After speaking to his parents in Canada father-of-two Leslie Gelberger sent one final text message to his wife before going for a swim in the ocean.
"Swim Checkout. Narrow Neck to North Head. Back in 1.5 hours. Keep sleeping. Love you."
They were the last words the Auckland teacher would ever say to his wife.
Less than an hour later he was dead.
Today, the Coroner Brigitte Windley ruled the 45-year-old died from multiple injuries, including blunt force trauma to the head, after being hit by a pilot boat owned by the Ports of Auckland.
His death would have happened "rapidly, if not instantaneously".
Windley has now made several recommendations to improve the safety of people who go recreational swimming in the ocean.
Gelberger, who worked at Westlake Girls' High School, had decided to go for swim at Narrow Neck Beach on April 20, 2017 while his wife was having a nap.
Laura McLeod said it was common for both she and her husband to swim from Narrow Neck Beach, around North Head and to Torpedo Bay.
Teacher Leslie Gelberger died while swimming at Narrow Neck beach after being hit by a Ports of Auckland pilot boat. (Photo / Supplied)
She described her husband as a "strong and competent swimmer" who had competed in a number of ocean swim events and often wore two caps, including a bright orange one on top for visibility.
On the day of the tragic accident he told his wife he was going for a swim while she had a nap. He spoke to his parents on Skype before sending his wife a text message at 10.07am.
Around 11am a woman in Devonport saw a swimmer, about 200-300m out from the shore, swimming towards North Head.
About a minute later she saw a boat come around North Head, heading towards Gelberger, and feared it might hit him.
"[She] then observed the vessel slow down near to where she had last seen the swimmer and soon after came to a stop."
"It milled around for a bit then turned around and went back to the area where the swimmer had been and stopped again."
The woman's husband had a look through binoculars and couldn't see the Gelberger. There was however someone looking over the side of the pilot boat which remained stationary for about 10-15 seconds before heading off back towards North Head.
She contacted the Coastguard soon after.
By 1pm McLeod had become concerned her husband had not returned and sent him a text message, but he didn't reply. She cycled to the beach and after searching the local area contacted police.
An official land, air and water search began soon after.
Grant More, the skipper of the pilot boat Wakatere, was interviewed by police and said he heard a "metallic sounding bang".
He thought it might have been a pin falling from the foil on the boat. He turned the boat around and looked in the water but didn't see anything besides an object that looked like a black plastic bag.
Gelberger's body was found the following day.
The Coroner found both Gelberger and Wakatere were entitled to be in the location where the accident happened, and the Ports of Auckland had immediately made changes that included pilot vessels travelling further away from the shoreline.

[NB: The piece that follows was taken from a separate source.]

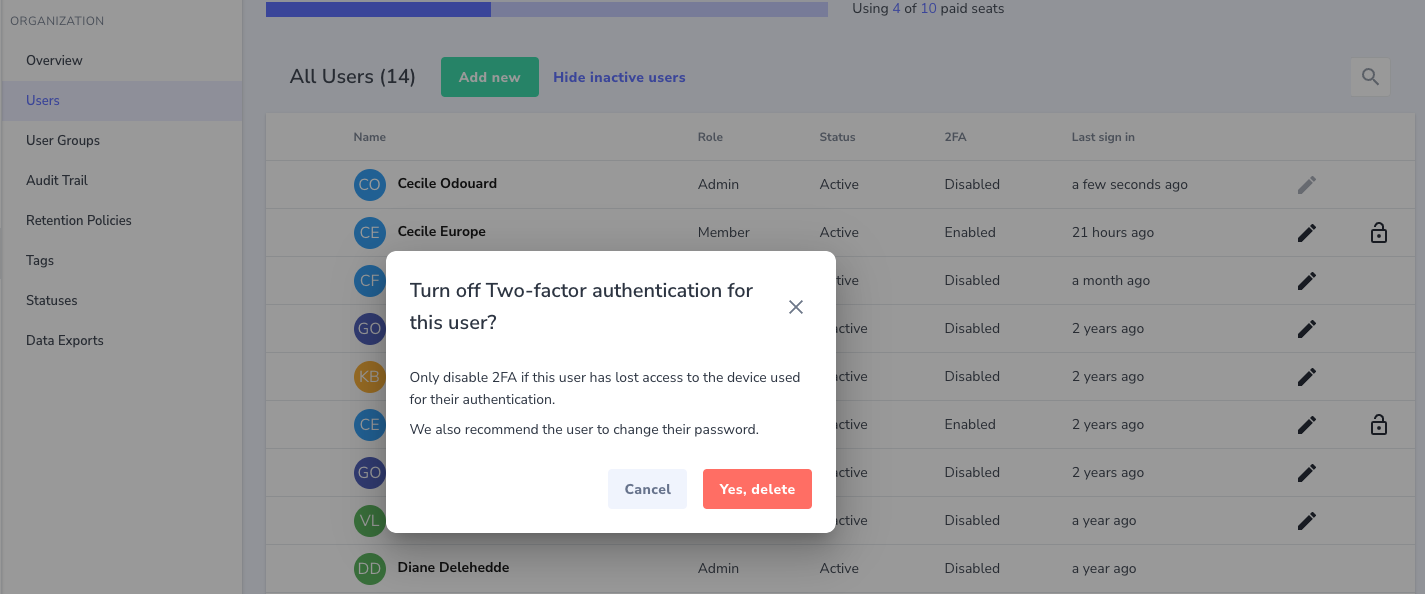Click lock icon for Cecile Europe row
Viewport: 1425px width, 594px height.
[1378, 233]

"This reduces the likelihood of ocean swimmers being encountered by pilot vessels in transition channels. This does not of course mitigate the ongoing risk to other vessels, in particular recreational craft, encountering swimmers in the vicinity of the shoreline.

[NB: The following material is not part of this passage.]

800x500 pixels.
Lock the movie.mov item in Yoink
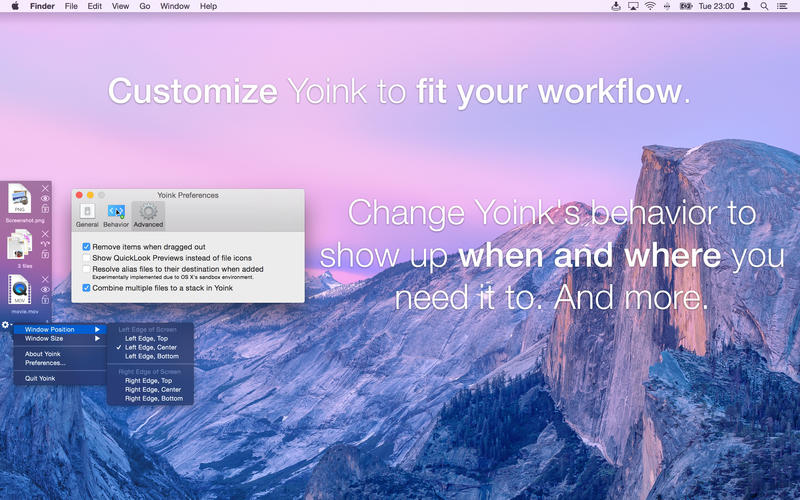click(45, 300)
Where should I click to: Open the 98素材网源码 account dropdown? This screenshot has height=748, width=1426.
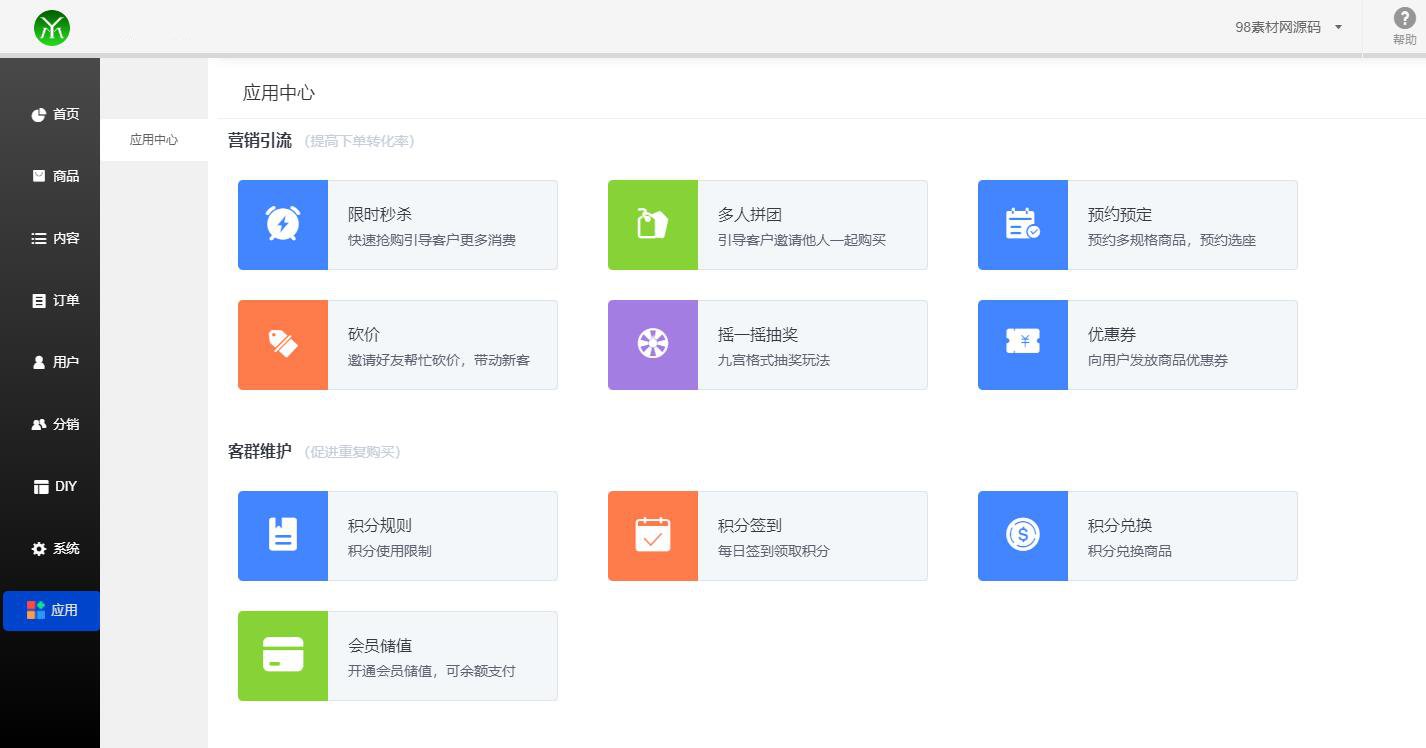tap(1288, 27)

"My research has indicated that participation in ocean swimming and ocean swim events is increasingly popular in New Zealand but it appears there is no specific best practice safety advice directed at undertaking recreational swimming."
She recommended Swimming NZ, Water Safety NZ and Maritime NZ work collectively to develop and make public best practice advice for people who go recreational swimming in the ocean.
That advice should consider promoting the following:
• Always swim with a buddy
• Wear a brightly coloured swim cap to enhance visibility in the water
• Utilise a brightly coloured safety tow float, swim buoy or swim bubble to enhance visibility
• Keep close to the shoreline, ideally no more than 50-100 metres from the shore
Ports of Auckland CEO Tony Gibson. (Photo / File)
While the Wakatere struck and killed Gelberger, his death was not deemed the result of an unlawful act because it occurred more than 200m from shore - where there are no speed restrictions.
The Ports of Auckland and More did however face other Health and Safety at Work Act charges that were laid by Maritime NZ. They pleaded guilty to those charges last year.
Ports of Auckland was fined $424,000 last year for continually breaching harbour speed limits between April 2017 and January 2018. More was fined $8400.
Ports of Auckland chief executive Tony Gibson had earlier said he was deeply sorry its pilot boat was involved in the "tragic accident".
"I would like to offer my sincere and heartfelt condolences to Mr Gelberger's wife, children, parents, sister and wider family.
"As a family man, I understand how much pain his loss has caused, and I profoundly regret what has happened."
McLeod said after the sentencing that her husband was missed every day.
"The loss of his bright smile and enthusiastic personality was devastating to everyone who knew him."
Despite not being required to make any reparations to Gelberger's family, Ports of Auckland has made a payment of $220,000 to recognise the tragedy.